— STUDY MATERIAL —
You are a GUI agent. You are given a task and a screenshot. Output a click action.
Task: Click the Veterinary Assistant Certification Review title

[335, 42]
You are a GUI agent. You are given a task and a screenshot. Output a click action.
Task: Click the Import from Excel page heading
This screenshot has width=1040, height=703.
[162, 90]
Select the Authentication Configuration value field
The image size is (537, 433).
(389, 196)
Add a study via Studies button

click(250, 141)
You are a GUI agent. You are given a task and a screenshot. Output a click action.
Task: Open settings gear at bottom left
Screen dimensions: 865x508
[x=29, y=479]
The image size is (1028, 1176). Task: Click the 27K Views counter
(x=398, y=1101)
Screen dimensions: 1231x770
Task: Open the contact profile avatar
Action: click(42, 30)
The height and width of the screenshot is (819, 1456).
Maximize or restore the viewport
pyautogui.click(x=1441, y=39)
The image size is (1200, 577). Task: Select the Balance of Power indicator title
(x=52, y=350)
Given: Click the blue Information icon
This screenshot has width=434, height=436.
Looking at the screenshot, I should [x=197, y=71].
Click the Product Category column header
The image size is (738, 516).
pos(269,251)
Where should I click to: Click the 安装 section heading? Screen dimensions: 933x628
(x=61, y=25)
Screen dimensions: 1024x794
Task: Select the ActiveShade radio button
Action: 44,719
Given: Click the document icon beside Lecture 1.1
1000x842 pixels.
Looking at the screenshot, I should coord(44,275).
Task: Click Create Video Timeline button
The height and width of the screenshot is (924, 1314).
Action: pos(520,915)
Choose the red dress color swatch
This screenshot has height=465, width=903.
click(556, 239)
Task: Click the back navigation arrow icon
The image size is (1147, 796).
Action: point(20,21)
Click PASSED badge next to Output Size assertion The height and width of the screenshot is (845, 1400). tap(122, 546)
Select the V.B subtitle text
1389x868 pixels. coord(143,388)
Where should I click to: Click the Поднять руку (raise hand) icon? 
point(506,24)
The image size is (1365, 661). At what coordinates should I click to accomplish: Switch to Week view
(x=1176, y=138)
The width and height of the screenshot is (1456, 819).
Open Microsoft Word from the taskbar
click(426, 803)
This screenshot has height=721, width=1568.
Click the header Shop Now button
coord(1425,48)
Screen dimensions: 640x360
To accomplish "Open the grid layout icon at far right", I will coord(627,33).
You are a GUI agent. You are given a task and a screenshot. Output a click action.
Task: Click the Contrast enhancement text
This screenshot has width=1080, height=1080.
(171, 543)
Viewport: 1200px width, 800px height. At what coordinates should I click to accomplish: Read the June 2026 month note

— TASK TO COMPLETE —
Set the entries above down once more, exactly as they stand.

— RESPONSE TO THE TASK —
You are a GUI agent. You are given a task and a screenshot. Output a click action.
Task: Click the Veterinary Assistant Certification Review title

[335, 42]
You are a GUI agent. You are given a task and a screenshot. Output a click action.
Task: Click the Import from Excel page heading
This screenshot has width=1040, height=703.
[162, 90]
Select the Authentication Configuration value field
The image size is (537, 433).
(389, 196)
Add a study via Studies button

click(250, 141)
You are a GUI agent. You are given a task and a screenshot. Output a click action.
Task: Open settings gear at bottom left
Screen dimensions: 865x508
[x=29, y=479]
The image size is (1028, 1176). Task: Click the 27K Views counter
(x=398, y=1101)
Screen dimensions: 1231x770
Task: Open the contact profile avatar
Action: click(42, 30)
The height and width of the screenshot is (819, 1456).
Maximize or restore the viewport
pyautogui.click(x=1441, y=39)
The image size is (1200, 577). Task: Select the Balance of Power indicator title
(x=52, y=350)
Given: Click the blue Information icon
This screenshot has width=434, height=436.
Looking at the screenshot, I should [x=197, y=71].
Click the Product Category column header
The image size is (738, 516).
pos(269,251)
Where should I click to: Click the 安装 section heading? Screen dimensions: 933x628
(x=61, y=25)
Screen dimensions: 1024x794
Task: Select the ActiveShade radio button
Action: 44,719
Given: Click the document icon beside Lecture 1.1
1000x842 pixels.
Looking at the screenshot, I should coord(44,275).
Task: Click Create Video Timeline button
The height and width of the screenshot is (924, 1314).
Action: pos(520,915)
Choose the red dress color swatch
This screenshot has height=465, width=903.
click(556, 239)
Task: Click the back navigation arrow icon
The image size is (1147, 796).
Action: point(20,21)
Click PASSED badge next to Output Size assertion The height and width of the screenshot is (845, 1400). tap(122, 546)
Select the V.B subtitle text
1389x868 pixels. coord(143,388)
Where should I click to: Click the Поднять руку (raise hand) icon? 
point(506,24)
The image size is (1365, 661). At what coordinates should I click to accomplish: Switch to Week view
(x=1176, y=138)
The width and height of the screenshot is (1456, 819).
Open Microsoft Word from the taskbar
click(426, 803)
This screenshot has height=721, width=1568.
Click the header Shop Now button
coord(1425,48)
Screen dimensions: 640x360
To accomplish "Open the grid layout icon at far right", I will coord(627,33).
You are a GUI agent. You are given a task and a screenshot. Output a click action.
Task: Click the Contrast enhancement text
This screenshot has width=1080, height=1080.
(171, 543)
Viewport: 1200px width, 800px height. At what coordinates should I click to accomplish: Read the June 2026 month note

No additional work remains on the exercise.